1.Re: Why Is Africa Hungry?
After 35 years experience in Zambia I am convinced that the way to increase agricultural production and improve the livelihoods of small-scale farmers is to promote organic agriculture and small or appropriate technologies.
Open pollinated varieties should be emphasized rather than hybrids. Low external input agriculture will double to quadruple production and leave more profit in the farmers pocket.
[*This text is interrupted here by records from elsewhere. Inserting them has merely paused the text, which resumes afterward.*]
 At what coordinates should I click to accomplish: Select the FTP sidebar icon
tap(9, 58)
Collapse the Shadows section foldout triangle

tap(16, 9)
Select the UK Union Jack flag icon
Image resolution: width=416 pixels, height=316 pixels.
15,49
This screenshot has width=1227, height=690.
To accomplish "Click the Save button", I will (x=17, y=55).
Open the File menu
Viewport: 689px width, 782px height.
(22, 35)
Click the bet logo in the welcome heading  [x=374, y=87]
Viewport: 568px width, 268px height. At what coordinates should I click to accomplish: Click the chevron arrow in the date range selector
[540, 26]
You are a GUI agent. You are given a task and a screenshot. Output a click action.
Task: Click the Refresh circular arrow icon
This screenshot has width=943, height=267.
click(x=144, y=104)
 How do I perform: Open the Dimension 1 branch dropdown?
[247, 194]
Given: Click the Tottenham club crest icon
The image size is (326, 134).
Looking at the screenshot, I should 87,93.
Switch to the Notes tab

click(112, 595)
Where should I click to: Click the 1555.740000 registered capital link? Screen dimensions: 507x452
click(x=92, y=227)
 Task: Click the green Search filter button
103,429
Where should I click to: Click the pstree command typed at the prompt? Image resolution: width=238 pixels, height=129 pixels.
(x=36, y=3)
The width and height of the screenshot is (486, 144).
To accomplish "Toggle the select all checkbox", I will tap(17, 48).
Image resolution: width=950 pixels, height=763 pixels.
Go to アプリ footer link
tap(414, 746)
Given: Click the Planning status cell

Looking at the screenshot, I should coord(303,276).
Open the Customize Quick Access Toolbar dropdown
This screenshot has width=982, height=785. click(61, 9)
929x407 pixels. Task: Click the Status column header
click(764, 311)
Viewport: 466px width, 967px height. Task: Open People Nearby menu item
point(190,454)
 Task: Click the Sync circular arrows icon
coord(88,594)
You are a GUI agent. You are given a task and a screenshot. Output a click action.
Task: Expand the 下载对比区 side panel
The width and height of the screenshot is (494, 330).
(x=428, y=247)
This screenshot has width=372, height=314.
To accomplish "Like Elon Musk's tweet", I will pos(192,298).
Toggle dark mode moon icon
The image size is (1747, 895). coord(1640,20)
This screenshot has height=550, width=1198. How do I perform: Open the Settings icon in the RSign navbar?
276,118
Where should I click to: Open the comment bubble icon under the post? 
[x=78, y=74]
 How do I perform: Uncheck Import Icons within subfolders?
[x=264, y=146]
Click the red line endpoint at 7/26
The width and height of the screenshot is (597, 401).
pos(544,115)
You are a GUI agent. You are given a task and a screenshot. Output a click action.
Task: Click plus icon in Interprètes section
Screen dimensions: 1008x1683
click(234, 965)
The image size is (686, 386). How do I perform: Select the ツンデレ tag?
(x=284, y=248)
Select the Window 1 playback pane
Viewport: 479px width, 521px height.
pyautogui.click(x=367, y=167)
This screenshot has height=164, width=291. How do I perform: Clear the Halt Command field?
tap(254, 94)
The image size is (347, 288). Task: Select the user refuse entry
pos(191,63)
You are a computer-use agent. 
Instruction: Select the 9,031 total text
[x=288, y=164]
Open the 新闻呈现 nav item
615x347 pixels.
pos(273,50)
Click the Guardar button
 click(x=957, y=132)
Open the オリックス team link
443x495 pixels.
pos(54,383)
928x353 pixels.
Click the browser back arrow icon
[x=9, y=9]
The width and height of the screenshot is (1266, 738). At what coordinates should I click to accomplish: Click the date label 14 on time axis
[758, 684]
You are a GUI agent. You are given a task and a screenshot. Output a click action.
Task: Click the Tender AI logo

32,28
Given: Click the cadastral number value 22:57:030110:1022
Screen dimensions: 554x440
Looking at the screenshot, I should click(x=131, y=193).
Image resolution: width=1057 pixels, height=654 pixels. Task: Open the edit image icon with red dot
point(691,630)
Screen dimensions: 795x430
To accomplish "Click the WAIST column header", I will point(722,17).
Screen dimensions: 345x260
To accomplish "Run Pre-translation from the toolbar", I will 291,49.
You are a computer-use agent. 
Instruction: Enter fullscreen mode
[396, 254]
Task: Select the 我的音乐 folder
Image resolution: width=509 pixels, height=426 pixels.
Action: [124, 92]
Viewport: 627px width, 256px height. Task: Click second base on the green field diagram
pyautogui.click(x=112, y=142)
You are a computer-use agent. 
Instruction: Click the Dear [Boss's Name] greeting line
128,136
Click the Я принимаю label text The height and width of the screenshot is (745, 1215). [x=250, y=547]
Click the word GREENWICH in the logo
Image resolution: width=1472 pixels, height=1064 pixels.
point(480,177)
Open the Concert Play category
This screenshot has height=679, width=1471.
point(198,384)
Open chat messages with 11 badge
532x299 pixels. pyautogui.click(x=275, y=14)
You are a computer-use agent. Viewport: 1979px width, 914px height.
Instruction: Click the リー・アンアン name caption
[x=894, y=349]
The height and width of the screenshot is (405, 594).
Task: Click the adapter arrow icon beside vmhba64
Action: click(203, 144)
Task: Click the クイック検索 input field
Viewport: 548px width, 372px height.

Organic agriculture does not mean not using any inputs. There is a need to improve the soil fertility. That is done with green manures, manuring, etc. A deliberate effort has to be made to improve the fertility of the soil. Indigenous Knowledge is another tool that is often ignored. The older people know a lot about trees, plants, etc. that are helpful medicines for humans and animals. Let us encourage the use of this knowledge by doing more research and promote this knowledge amongst our agricultural students.
Paul Desmarais S.J.
2.Consumers have power to direct food future
Re: Mr Lank's comments as published in Monday's edition (GM crops a win-win for all).
While I agree that pesticide use on crops should be eliminated, I do not believe that adopting genetic modification of our foods is a viable alternative.
Pesticide use and genetic modification are two sides of the same coin - they are both products of continued efforts to industrialize agriculture. This intense indulstrialization of food production has become the domain of big business and the demise of family farms and local markets. It is multi-national companies that will 'win' if we allow genetic-modification to go ahead, for they are the ones that are patenting these new crops
I question the foresight of accepting genetic modification of our foods based on the suggestion there is only a remote possibiliy that problems could emerge. Pesticides have been used in agriculture for over a half a century and we continue to debate the health implications of introducing these toxins to our diet, whilst spraying more and more each year. One need only recall the enthusasim with which DDT was marketed and accepted by the general public to realise the inherent dangers in accepting a new science simply on the basis that it's not yet proven to be harmful. Aside from the potential health risks from GM foods (some documented and some yet to be determined), I believe the greatest thing we stand to lose is biodiversity. The importance of diversity within any species cannot be overlooked
There is a viable alternative to spraying our crops with pesticides, but it is not GM foods. We need to trust nature's ability to protect crops from disease, to maintain biodiversity and to provide us with food that is rich in taste and nutrients. As consumers we have the power to direct the future of our food. Buying organically and locally, supporting local farmer's markets, eating in-season foods and encouraging our governments to support sustainable agriculture are some of the simple ways that we can take back control of what we eat, where we shop and how we support our local economy.
* some 223,000 farmers in southern Brazil using green manures and cover crops of legumes and livestock integration have doubled yields of maize and wheat to 4-5 tons/ha;
* some 45,000 farmers in Guatemala and Honduras have used regenerative technologies to triple maize yields to some 2-2.5 tons/ha and diversify their upland farms, which has led to local economic growth that has in turn encouraged re-migration back from the cities;
* more than 300,000 farmers in southern and western India farming in dryland conditions, and now using a range of water and soil management technologies, have tripled sorghum and millet yields to some 2-2.5 tons/hectare;
* some 200,000 farmers across Kenya who as part of various government and non-government soil and water conservation and sustainable agriculture programmes have more than doubled their maize yields to about 2.5 to 3.3 t/ha and substantially improved vegetable production through the dry seasons;
* 100,000 small coffee farmers in Mexico who have adopted fully organic production methods, and yet increased yields by half;
* a million wetland rice farmers in Bangladesh, China, India, Indonesia, Malaysia, Philippines, Sri Lanka, Thailand and Vietnam who have shifted to sustainable agriculture, where group-based farmer-field schools have enabled farmers to learn alternatives to pesticides whilst still increasing their yields by about 10%.